攻撃するなら今しかない。だが、僧正が目的を達して撤退しようとしているのなら攻撃しなければ戦闘にならない。救おうとする探索者はすでに門の中だ。もう助けられない。
僧正との戦闘に迷いを持つと僧正はそのまま門に入る。門が閉まって燃え上がって消えた。
「僧正の背後から攻撃を叩き込めなかった。俺は僧正を恐れているのか」
不要な恐れはダンジョンでは死を招く。また、ダンジョンには僧正以上に強い魔物もいる。僧正の恐怖を乗り越えなければ、どのみちやっていけない。
僧正に勝つ。
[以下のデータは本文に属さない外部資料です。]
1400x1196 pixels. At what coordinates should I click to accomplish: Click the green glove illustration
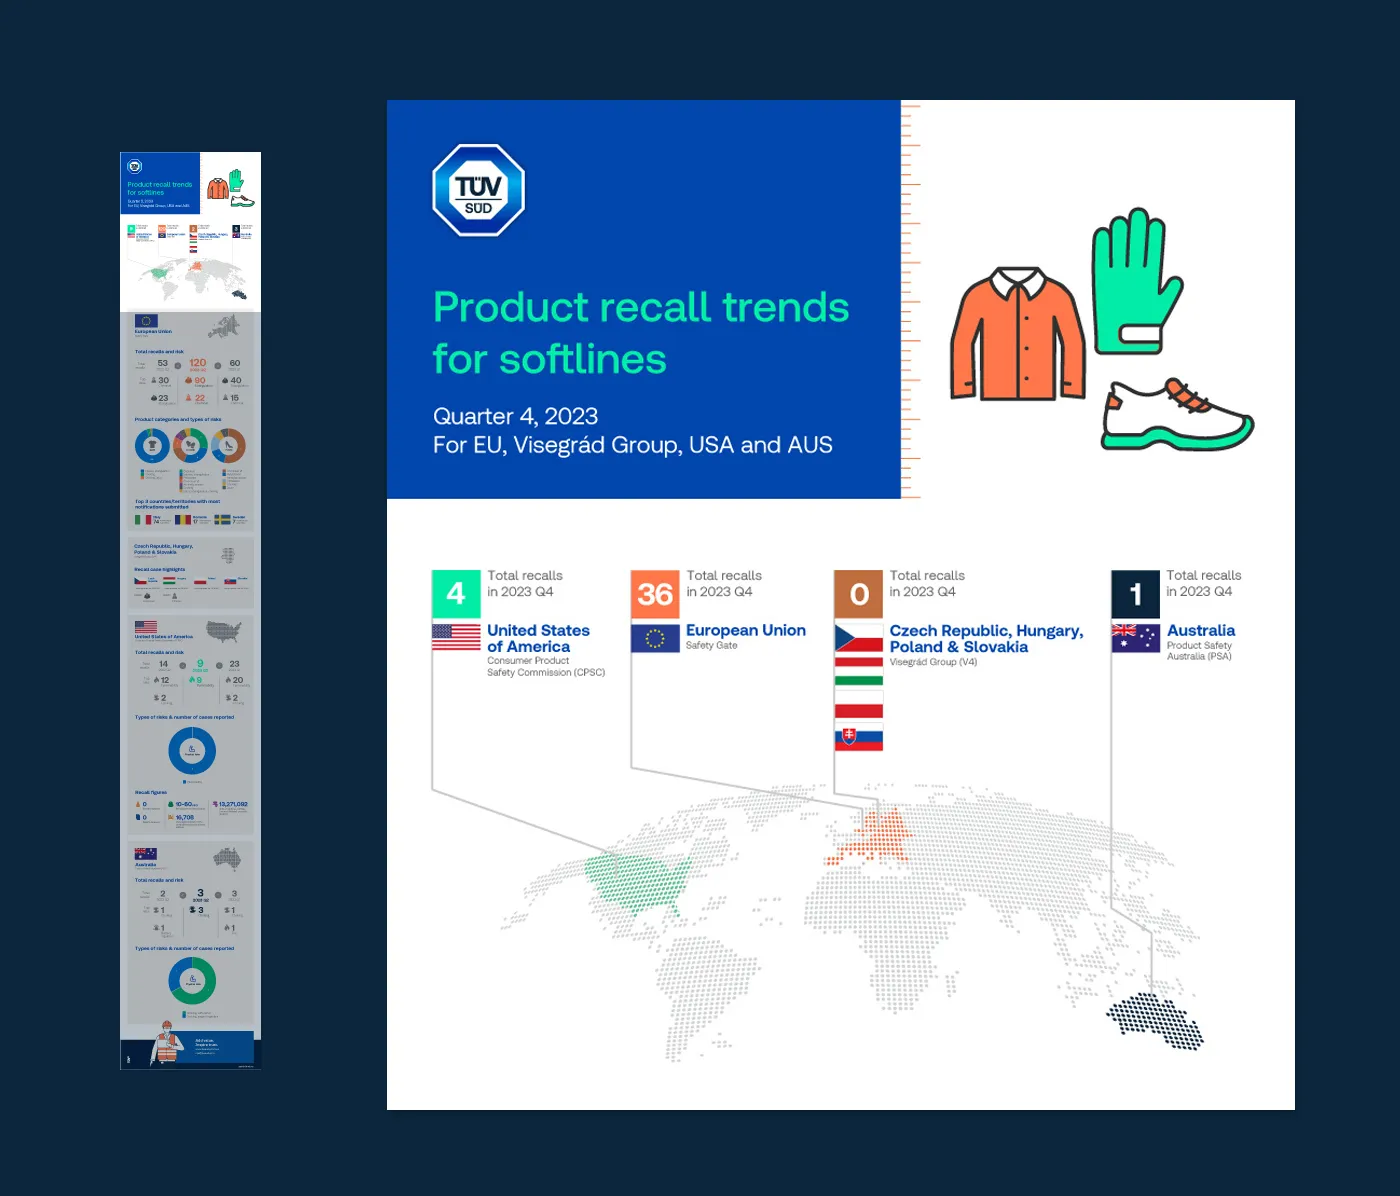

犬井は当面の目的がはっきりした。腐った亡者が碑文石に変わる。持って帰れば良い値段になるが、持って帰る手段がない。碑文石を放置する。死んで連れていかれた探索者の遺留品がないか確認する。撃ち尽くした薬莢や、壊れた備品が散らばっている。
「戦って通用しなかったか。銃は使い勝手が良い武器だが、僧正に効果がないからな。敗因は僧正一人によるものか」
犬井は床に落ちている探索者用の時計を見つけた。掴もうとするとダンジョン内で力が満ちているせいか掴めた。
時計を碑文石の傍まで持って行く。探索者時計の救難信号を出しておいた。こうしておけば、時計を探索者の誰かが持ち帰るそうすれば、犠牲者が誰だったのかわかる。時計と一緒に碑文石があれば、やってきた人間も損にならない。
犬井はその後も数時間、ダンジョンを彷徨ったが、強敵に遭うことはなかった。また、助けが必要な探索者にも会わなかった。
「なんとなくわかった。ダンジョンに出てくる魔物の危険性は五年前とたいして変わらない。ただ、以前には出てこなかった僧正のような強い魔物が時折低層階に出現するのか」
僧正クラスならベテランでも辛い。そんなのが地下一層に出て来るのだから、会えば中堅どころでも帰らぬ人になる。ダンジョンを安全にするのなら僧正を倒さねばならない。
猫柳に助けてもらった恩を返す。給与分働く。探索者として成長する。僧正が打倒できればどれも果たせる。問題はあの僧正が普通の霊能者では敵わないくらい強いという点だ。犬井はダンジョンを出た。